SELECTED EXCERPT →
United States v. Poms

Decision Date26 September 1973
Docket NumberNo. 72-1965.,72-1965.
Citation484 F.2d 919
PartiesUNITED STATES of America, Appellee, v. Alan Martin POMS, Appellant.
CourtU.S. Court of Appeals — Fourth Circuit

Blair D. Howard, Alexandria, Va., on brief for appellant.

Brian P. Gettings, U. S. Atty., and K. Gregory Haynes, Asst. U. S. Atty., on brief for appellee.

Before BOREMAN, Senior Circuit Judge, and WINTER and CRAVEN, Circuit Judges.

PER CURIAM:

Alan Martin Poms was arrested on March 29, 1972, and was later indicted on two counts. Count I charged possession of cocaine with intent to distribute, 21 U.S.C. § 841(a)(1); Count II charged possession of a firearm by a convicted felon, 18 U.S.C., Appendix, § 1202(a)(1). Poms filed a Motion to Suppress evidence seized from him at the time of his arrest and a Motion for a Bill of Particulars demanding disclosure of the identity of an informant. Both motions were denied after a hearing. The case was tried without a jury. On Count I Poms was found guilty of the lesser included offense of simple possession of cocaine, 21 U.S.C. § 844(a), and was sentenced to imprisonment for a term of one year. He was found not guilty of Count II. He appeals, assigning as error the denial of his Motions to Suppress and for a Bill of Particulars.

Federal authorities had received information from a confidential informant regarding Poms and one Gabriel D. Bobrow on several occasions in the two weeks preceding the date of Poms' arrest. The informant stated that Bobrow was heavily engaged in narcotics trafficking. The source reported also that Poms was associated with Bobrow in the latter's criminal activities and was presently and had been for several months living in Bobrow's apartment. The informant further revealed that Poms habitually carried a brown leather shoulder bag which always contained an automatic pistol.

TASK INSTRUCTIONS →
1. Copy out the rows word for word from the line with "You are a computer-use agent. 1280x716" to the line with "Looking at the screenshot, I should (x=56, y=134).", including both of those lines.
2. Write what comes next in the court opinion on Poms' appeal, starting after its last sentence.
The court opinion and the rows are separate, unrelated material.

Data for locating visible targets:
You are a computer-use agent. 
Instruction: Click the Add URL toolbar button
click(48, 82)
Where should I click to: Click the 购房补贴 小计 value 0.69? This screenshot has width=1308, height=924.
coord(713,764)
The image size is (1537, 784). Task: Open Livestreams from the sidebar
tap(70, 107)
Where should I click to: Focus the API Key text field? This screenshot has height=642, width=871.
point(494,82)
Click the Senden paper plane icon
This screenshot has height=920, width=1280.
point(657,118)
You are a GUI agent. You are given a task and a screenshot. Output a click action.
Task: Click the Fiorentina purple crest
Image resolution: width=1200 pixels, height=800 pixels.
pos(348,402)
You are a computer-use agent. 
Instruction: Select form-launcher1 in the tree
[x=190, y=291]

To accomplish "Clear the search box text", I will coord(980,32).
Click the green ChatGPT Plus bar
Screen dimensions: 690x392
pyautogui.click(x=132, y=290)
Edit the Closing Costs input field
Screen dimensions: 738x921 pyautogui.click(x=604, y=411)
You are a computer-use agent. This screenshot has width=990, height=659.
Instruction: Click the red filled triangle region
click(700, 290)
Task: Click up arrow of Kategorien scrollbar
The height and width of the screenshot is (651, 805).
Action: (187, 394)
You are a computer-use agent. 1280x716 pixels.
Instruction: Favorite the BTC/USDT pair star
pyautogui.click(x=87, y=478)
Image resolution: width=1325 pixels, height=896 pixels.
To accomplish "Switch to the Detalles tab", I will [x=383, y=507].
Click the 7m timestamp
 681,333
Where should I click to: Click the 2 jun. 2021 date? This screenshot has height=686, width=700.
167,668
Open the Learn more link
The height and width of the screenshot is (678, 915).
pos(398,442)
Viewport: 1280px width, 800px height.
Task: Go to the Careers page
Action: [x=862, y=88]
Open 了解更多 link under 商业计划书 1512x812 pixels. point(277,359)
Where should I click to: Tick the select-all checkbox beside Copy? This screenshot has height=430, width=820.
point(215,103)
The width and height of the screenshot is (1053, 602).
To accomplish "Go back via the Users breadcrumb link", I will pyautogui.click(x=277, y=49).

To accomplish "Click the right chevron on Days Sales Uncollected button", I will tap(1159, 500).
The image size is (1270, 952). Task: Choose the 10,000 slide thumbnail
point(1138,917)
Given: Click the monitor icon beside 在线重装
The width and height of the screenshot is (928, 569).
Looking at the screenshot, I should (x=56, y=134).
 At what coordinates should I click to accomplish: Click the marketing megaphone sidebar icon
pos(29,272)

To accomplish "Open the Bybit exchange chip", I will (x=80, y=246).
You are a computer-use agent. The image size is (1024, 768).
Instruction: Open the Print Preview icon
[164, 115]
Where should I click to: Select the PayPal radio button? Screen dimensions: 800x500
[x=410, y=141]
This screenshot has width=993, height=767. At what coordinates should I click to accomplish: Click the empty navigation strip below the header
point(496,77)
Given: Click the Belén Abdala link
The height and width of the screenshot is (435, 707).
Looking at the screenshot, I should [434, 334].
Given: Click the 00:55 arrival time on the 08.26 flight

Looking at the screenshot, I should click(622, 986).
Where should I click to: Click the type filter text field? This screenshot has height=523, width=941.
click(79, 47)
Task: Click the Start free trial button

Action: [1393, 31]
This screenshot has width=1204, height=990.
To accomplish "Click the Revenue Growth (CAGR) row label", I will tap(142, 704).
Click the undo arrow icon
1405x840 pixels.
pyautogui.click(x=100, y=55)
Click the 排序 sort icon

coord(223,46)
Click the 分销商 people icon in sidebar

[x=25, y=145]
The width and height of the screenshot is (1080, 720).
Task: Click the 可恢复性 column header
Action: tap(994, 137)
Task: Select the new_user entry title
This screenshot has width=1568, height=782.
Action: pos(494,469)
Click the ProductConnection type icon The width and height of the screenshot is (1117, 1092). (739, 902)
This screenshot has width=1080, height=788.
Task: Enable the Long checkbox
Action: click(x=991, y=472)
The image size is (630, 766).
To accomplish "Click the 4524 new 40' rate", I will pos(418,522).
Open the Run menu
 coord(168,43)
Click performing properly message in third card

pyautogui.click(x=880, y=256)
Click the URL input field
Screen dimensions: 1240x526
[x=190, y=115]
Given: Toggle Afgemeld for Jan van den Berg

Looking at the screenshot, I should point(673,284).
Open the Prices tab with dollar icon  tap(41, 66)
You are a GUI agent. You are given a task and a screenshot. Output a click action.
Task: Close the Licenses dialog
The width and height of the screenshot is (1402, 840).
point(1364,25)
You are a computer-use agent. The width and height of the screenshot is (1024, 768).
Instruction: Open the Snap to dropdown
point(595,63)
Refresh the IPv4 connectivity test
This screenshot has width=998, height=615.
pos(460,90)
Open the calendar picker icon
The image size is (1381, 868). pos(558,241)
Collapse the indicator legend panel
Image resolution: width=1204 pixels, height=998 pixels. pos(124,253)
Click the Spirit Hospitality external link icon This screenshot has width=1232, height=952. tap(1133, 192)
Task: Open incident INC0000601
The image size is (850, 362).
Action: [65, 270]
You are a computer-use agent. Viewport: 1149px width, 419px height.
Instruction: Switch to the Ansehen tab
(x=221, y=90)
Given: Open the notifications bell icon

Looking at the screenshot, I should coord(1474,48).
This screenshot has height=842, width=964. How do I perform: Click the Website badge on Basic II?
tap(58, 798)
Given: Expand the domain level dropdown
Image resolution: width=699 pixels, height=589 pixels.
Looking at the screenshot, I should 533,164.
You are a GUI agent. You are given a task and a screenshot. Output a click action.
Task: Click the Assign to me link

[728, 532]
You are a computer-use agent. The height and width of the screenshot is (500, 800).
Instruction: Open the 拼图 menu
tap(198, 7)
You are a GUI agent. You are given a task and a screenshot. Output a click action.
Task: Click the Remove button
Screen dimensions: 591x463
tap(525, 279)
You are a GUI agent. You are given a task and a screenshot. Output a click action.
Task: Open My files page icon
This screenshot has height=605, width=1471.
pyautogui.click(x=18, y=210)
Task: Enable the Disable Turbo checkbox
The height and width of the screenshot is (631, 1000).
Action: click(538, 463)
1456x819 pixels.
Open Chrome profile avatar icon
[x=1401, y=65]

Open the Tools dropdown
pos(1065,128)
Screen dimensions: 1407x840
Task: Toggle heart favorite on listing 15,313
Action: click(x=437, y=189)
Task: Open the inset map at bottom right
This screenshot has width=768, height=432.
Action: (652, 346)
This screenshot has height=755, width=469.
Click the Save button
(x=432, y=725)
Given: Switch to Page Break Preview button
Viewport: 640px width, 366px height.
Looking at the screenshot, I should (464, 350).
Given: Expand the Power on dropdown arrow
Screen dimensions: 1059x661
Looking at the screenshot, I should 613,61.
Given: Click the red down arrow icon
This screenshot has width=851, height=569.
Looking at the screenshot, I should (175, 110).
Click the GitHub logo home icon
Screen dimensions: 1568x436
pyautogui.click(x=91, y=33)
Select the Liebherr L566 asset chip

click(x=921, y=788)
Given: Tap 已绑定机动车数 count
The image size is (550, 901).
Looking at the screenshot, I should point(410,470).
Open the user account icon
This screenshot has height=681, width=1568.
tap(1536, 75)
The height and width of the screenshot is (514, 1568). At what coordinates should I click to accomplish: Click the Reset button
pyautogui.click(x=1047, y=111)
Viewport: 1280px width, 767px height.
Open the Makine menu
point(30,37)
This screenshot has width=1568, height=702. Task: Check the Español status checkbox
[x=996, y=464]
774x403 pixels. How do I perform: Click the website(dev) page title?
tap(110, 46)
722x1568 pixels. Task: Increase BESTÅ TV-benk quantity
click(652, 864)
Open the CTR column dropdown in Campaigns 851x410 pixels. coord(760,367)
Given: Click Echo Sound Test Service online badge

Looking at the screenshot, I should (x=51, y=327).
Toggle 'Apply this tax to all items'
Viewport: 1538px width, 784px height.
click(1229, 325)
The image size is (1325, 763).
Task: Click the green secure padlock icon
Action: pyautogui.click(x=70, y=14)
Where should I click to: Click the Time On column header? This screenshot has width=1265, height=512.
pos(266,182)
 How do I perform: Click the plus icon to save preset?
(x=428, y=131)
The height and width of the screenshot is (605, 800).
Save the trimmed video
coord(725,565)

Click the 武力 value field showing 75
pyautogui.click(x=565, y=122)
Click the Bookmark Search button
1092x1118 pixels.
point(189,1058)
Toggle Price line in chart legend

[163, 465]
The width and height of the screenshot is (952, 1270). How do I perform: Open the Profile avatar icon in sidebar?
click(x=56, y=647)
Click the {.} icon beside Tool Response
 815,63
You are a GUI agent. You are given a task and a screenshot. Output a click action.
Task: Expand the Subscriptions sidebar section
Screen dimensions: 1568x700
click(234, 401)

RESPONSE LIST →
1.
You are a computer-use agent. 1280x716 pixels.
Instruction: Favorite the BTC/USDT pair star
pyautogui.click(x=87, y=478)
Image resolution: width=1325 pixels, height=896 pixels.
To accomplish "Switch to the Detalles tab", I will [x=383, y=507].
Click the 7m timestamp
 681,333
Where should I click to: Click the 2 jun. 2021 date? This screenshot has height=686, width=700.
167,668
Open the Learn more link
The height and width of the screenshot is (678, 915).
pos(398,442)
Viewport: 1280px width, 800px height.
Task: Go to the Careers page
Action: [x=862, y=88]
Open 了解更多 link under 商业计划书 1512x812 pixels. point(277,359)
Where should I click to: Tick the select-all checkbox beside Copy? This screenshot has height=430, width=820.
point(215,103)
The width and height of the screenshot is (1053, 602).
To accomplish "Go back via the Users breadcrumb link", I will pyautogui.click(x=277, y=49).

To accomplish "Click the right chevron on Days Sales Uncollected button", I will tap(1159, 500).
The image size is (1270, 952). Task: Choose the 10,000 slide thumbnail
point(1138,917)
Given: Click the monitor icon beside 在线重装
The width and height of the screenshot is (928, 569).
Looking at the screenshot, I should (x=56, y=134).

2.
On the basis of the information supplied by the informant a search warrant was secured for Bobrow's apartment on March 29, 1972. Approximately eight to twelve federal agents went to the building to participate in the search and, upon arriving, they encountered and arrested Bobrow and his son in an elevator.1 The two Bobrows and the agents proceeded to the basement in the elevator. As the arrestees were being searched and given their Miranda warnings in the basement hallway, an adjacent elevator door opened and Poms emerged carrying a brown leather shoulder bag. An agent of the Alcohol, Tobacco and Firearms Division of the Treasury Department testified that he saw Poms as the elevator door opened, observed the shoulder bag, and noted that Poms had one hand on the zipper of the bag which was one-third open. The agent asked appellant if his name was Alan Martin Poms and upon receiving an affirmative reply took possession of the shoulder bag. When the bag was completely opened a loaded .38 caliber automatic pistol and a clear plastic bag of white crystal cocaine were observed therein. Poms was then arrested.

First, Poms claims that the cocaine should not have been admitted into evidence against him. He argues that the express purpose of the agents was to execute the search warrant for the apartment of Bobrow and that the agents' encounter with him was mere happenstance. Citing Spinelli v. United States, 393 U.S. 410, 89 S.Ct. 584, 21 L.Ed.2d 637 (1969), and Aguilar v. Texas, 378 U.S. 108, 84 S.Ct. 1509, 12 L.Ed.2d 723 (1964), the defense contends that the informant's unverified tip was insufficient to provide probable cause for an arrest of Poms or a valid search of his shoulder bag.

This court need not decide whether the information provided by the informant would have been sufficient by itself to have supported an arrest or search of Poms. We are persuaded that on the facts in the record, the search of Poms' shoulder bag may be justified by the guidelines for protective searches established by Terry v. Ohio, 392 U.S. 1, 88 S.Ct. 1868, 20 L.Ed.2d 889 (1968). Since no arrest was effected until after the contraband was found in the shoulder bag, the validity of the arrest is dependent on the validity of the initial search and not vice versa.

To justify a protective search there must be compliance with the standards established in Terry.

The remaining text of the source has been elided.